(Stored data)
────────────────────────────────────────
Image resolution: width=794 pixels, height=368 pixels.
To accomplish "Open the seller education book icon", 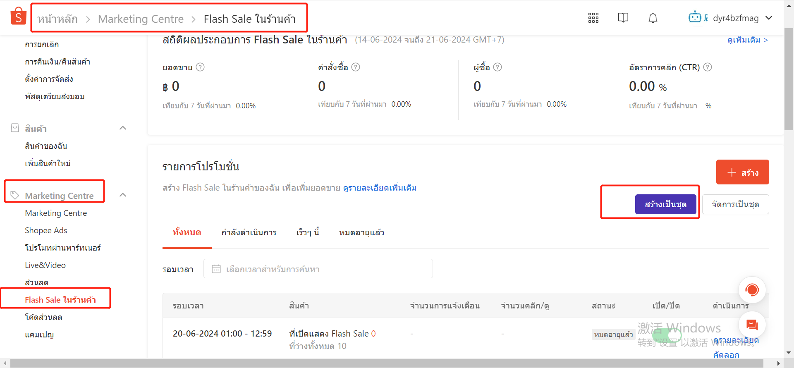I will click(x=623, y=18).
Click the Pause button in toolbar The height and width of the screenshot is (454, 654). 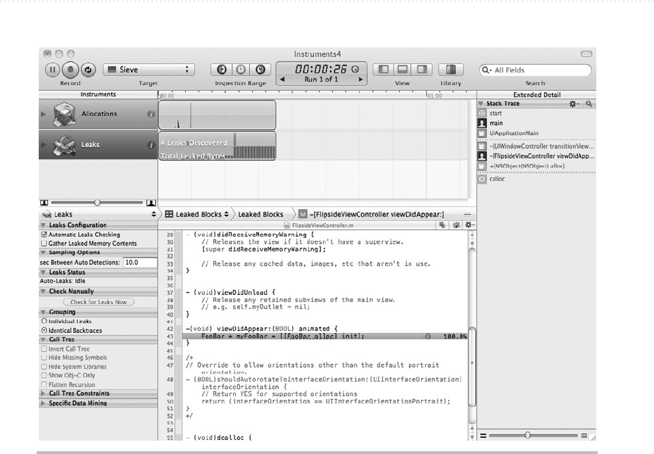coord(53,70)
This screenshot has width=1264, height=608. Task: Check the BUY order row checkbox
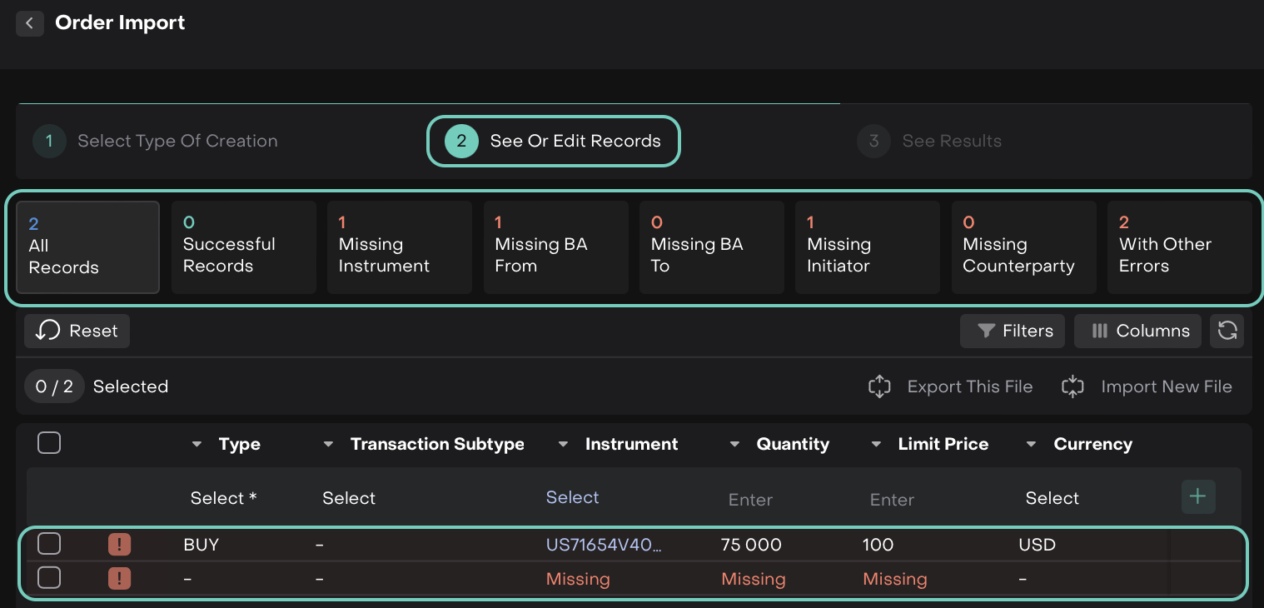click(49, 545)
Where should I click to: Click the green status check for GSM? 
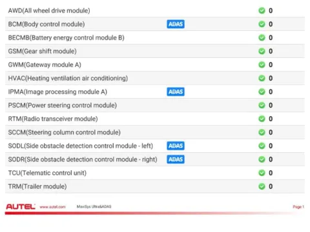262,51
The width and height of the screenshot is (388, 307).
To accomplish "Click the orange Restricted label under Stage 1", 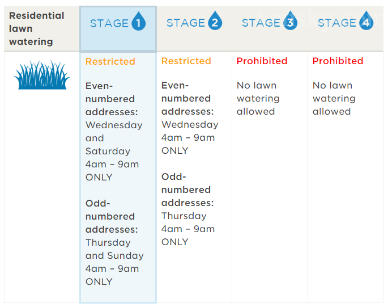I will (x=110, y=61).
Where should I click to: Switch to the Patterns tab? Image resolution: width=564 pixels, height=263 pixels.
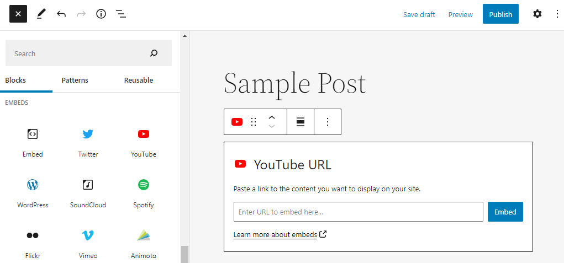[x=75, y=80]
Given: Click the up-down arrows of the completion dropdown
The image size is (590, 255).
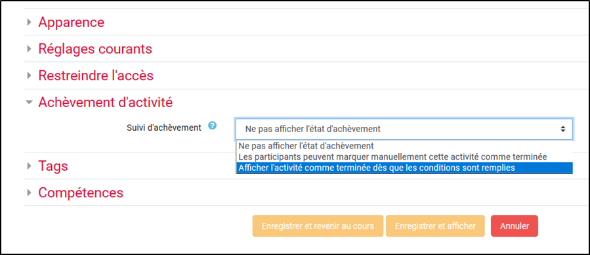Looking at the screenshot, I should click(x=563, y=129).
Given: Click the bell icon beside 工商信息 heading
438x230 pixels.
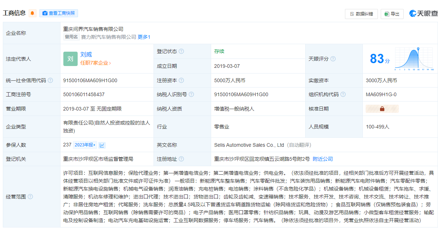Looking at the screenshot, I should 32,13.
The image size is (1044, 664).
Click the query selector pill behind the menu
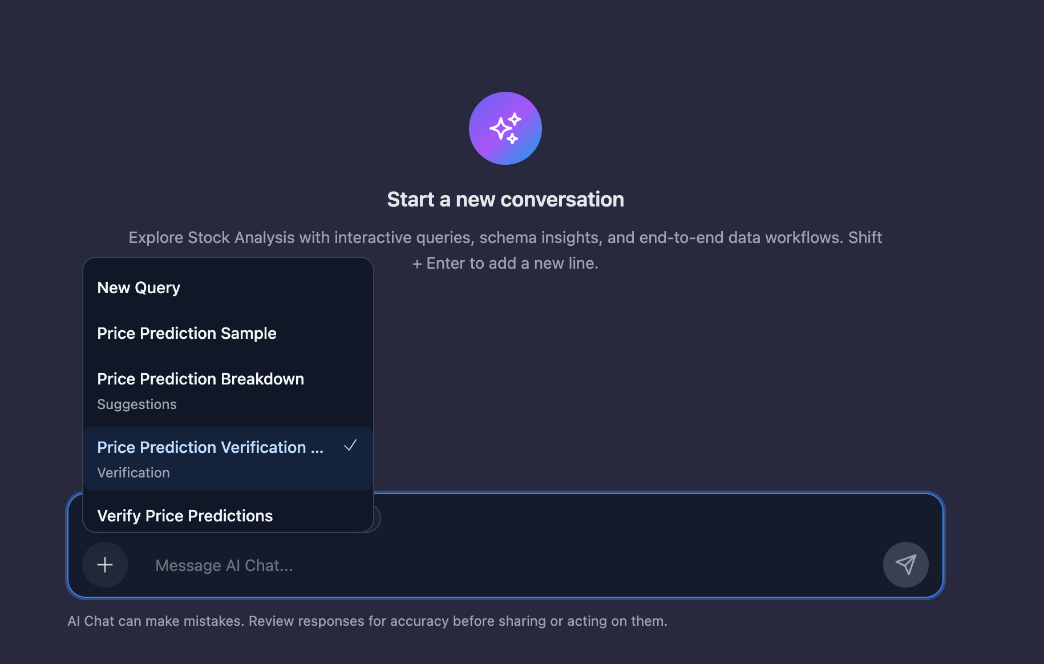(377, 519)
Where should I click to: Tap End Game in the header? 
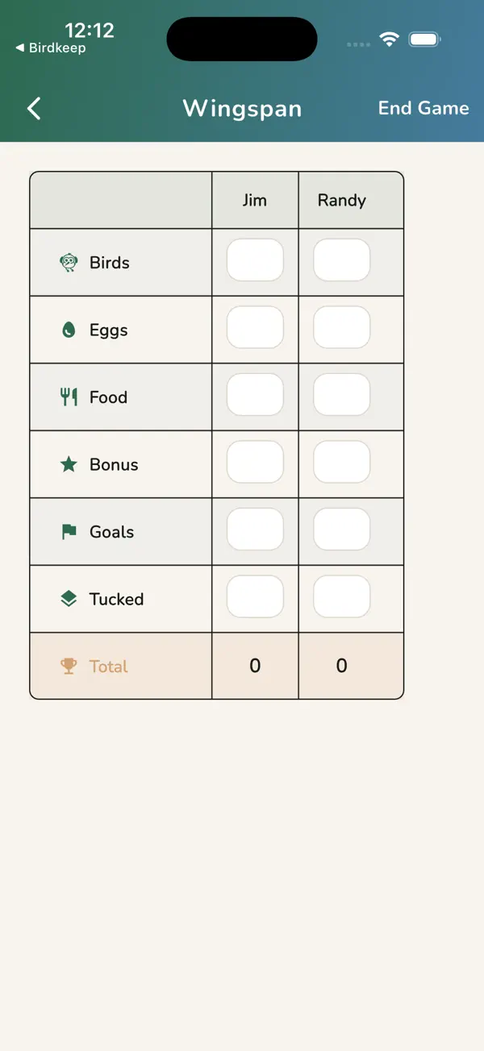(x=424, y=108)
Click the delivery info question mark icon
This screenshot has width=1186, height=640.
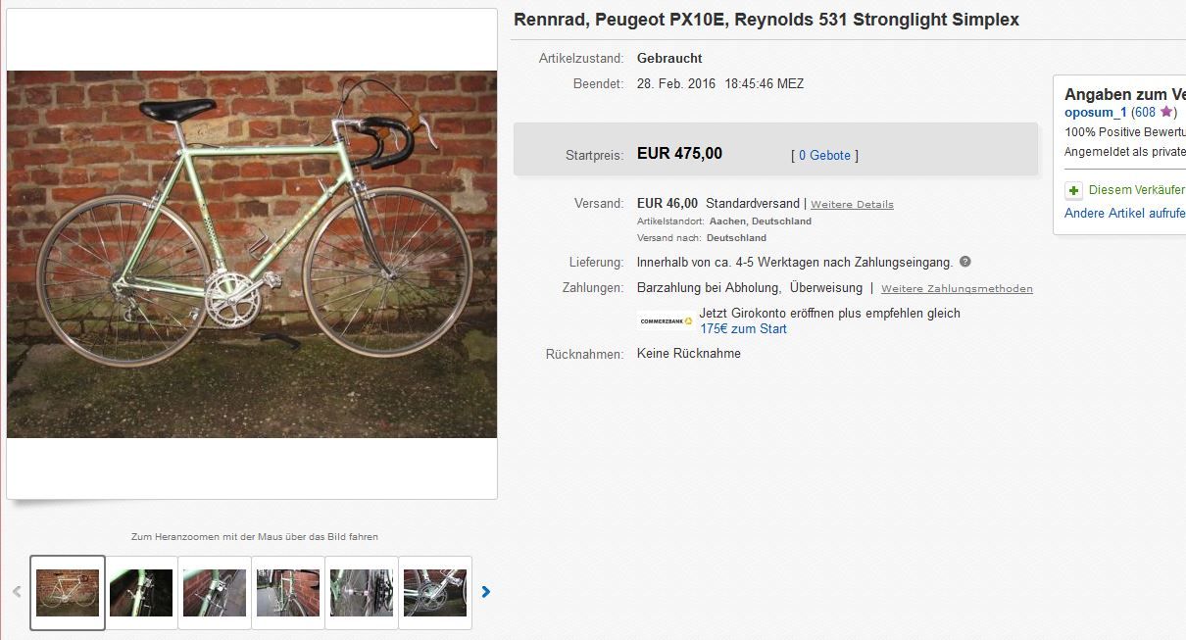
────────────────────────────────────────
_The problem_:
Leave the pictures out. Extract exactly the lines running from the one with "Given: Click the bell" through the last entry, both ends included.

_Task answer_:
Given: Click the bell icon beside 工商信息 heading
438x230 pixels.
Looking at the screenshot, I should 32,13.
The image size is (1044, 664).
Click the query selector pill behind the menu
(377, 519)
Where should I click to: Tap End Game in the header? 
(x=424, y=108)
Click the delivery info question mark icon
This screenshot has width=1186, height=640.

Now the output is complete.